1. Field of the Invention
The present invention generally relates to the field of social network analysis. More particularly, the invention relates to a system for analyzing social networks that consist of one or a plurality of network dimensions, one or a plurality of content dimensions, and, that evolve over time.
2. Description of Related Art
With the emergence and rapid proliferation of social media, such as instant messaging (e.g., IRC, AIM, MSN, Jabber, Skype), sharing sites (e.g., Flickr, Picassa, YouTube, Plaxo), blogs (e.g., Blogger, WordPress, LiveJournal), wikis (e.g., Wikipedia, PBWiki), microblogs (e.g., Twitter, Jaiku), social networks (e.g., MySpace, Facebook, Ning), to mention a few, anyone can produce content which (i) exists in a highly connected web of contexts (e.g., social groups, geographic locations, time, etc.), and (ii) is attributable to its creator. For example, over 92% of blogs contain explicit personal information on their front pages, and over 31% include full names of the authors. Furthermore, an increasing number of people, especially among the younger generation, casually accept that the story of their lives could be found by anyone at any time and even tend to “think of themselves as having an audience'.”
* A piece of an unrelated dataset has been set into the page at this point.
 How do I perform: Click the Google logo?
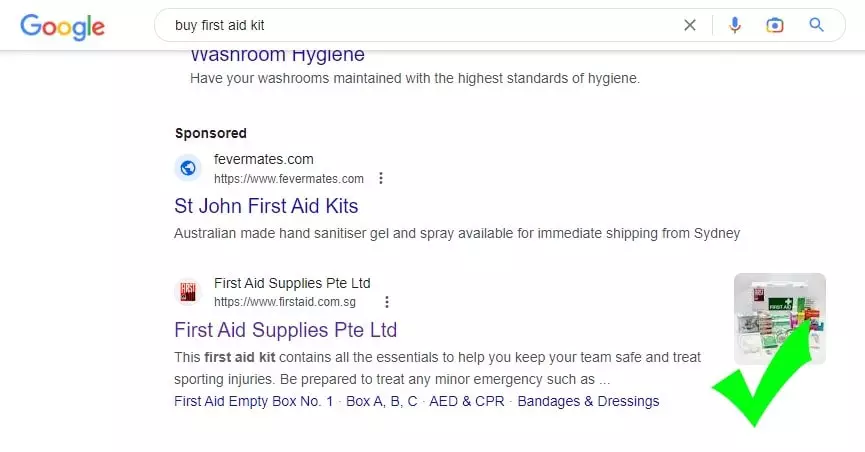(x=62, y=25)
There is little doubt that networks which arise from all sorts of digital and social media, which combine content with people and context, are becoming prevalent and here to stay. If anything, such corpora will become even more abundant and easier to access. Therefore, there is a clear need for methods and techniques to analyze, navigate and search them. We focus specifically on networks where the context of each content item is a set of direct neighbors. Such social networks arise from pair-wise communications, such as email, instant messaging (IM) or mobile text messaging (SMS).
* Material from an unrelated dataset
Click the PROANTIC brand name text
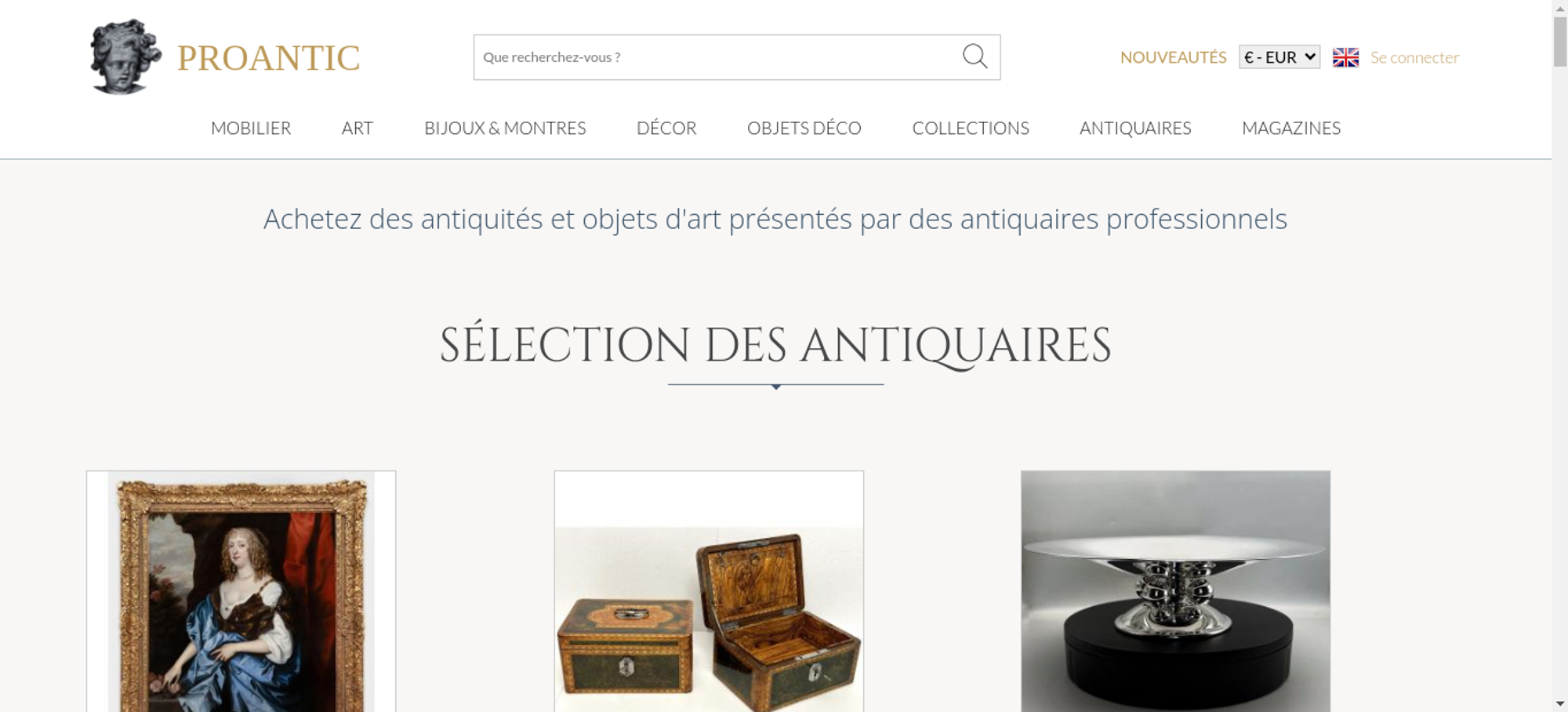 pyautogui.click(x=268, y=58)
Typical approaches to analyzing such networks focus on either the content (e.g., list of words or terms) or on the pair-wise associations, in isolation. Furthermore, time is usually ignored in the analysis.
On one hand, content-based analysis such as latent semantic indexing analyzes the relationship between documents and terms by identifying hidden concepts related to documents and terms. On the other hand, social network analysis, such as graph partitioning, tries to identify communities among people based only on links among individuals. In the past, many techniques considered these two aspects in isolation. In this case, ad-hoc post-processing has to be done in order to glue the results from each aspect (content- and network based), which creates overhead in terms of both performance and quality. The main reason is that in many traditional settings, content is associated with nodes in the graph (e.g., words in a web page) rather than with edges (e.g., the words used in all emails between two specific individuals).
Content analysis methods, such as latent semantic indexing, examine the relationship between documents and terms and identify hidden term concepts. On the other side, social network analysis methods, such as graph partitioning, try to identify communities among people. Content and network analysis have been traditionally treated separately, even though most applications generate content-based networks. Moreover, the network and content aspects are rarely independent (e.g., I may talk with co-workers about work-related topics, while I talk with friends about entertainment-related topics). As a result, ad-hoc post-processing is necessary to glue the results from two different sources (content and network), which causes deterioration of both performance and quality.
In addition to the content and network dimensions, most applications also include a time dimension. The set of social contacts, the set of topics as well as the inter-relationship among them all evolve over time: new groups are formed, old groups or contacts may lose their strength, new topics may emerge whereas others may become less important, or the strength of the relationship among a social group and the topics it discusses may change over time. A limited number of methods exist which analyze either social network evolution or content evolution in isolation. However, methods for joint analysis and summarization over time do not exist.